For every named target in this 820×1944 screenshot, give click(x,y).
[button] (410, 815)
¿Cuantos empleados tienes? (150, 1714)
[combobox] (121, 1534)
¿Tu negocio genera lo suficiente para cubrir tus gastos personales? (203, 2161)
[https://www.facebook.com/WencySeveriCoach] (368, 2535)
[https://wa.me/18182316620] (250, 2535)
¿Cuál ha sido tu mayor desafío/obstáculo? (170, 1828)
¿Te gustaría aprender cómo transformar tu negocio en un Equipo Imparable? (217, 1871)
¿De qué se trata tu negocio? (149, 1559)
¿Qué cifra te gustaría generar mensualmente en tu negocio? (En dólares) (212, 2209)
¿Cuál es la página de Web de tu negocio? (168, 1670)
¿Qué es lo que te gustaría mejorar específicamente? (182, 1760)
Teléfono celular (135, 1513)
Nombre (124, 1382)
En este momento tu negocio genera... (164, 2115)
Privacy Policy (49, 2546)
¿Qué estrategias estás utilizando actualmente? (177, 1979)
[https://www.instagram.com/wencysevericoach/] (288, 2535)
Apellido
● ● ● ●
Exercise details: Starting at the line with "En este momento", copy each line through the end of the data, both ends included, and give nothing else.

Answer to this problem:
En este momento tu negocio genera... (164, 2115)
Privacy Policy (49, 2546)
¿Qué estrategias estás utilizando actualmente? (177, 1979)
[https://www.instagram.com/wencysevericoach/] (288, 2535)
Apellido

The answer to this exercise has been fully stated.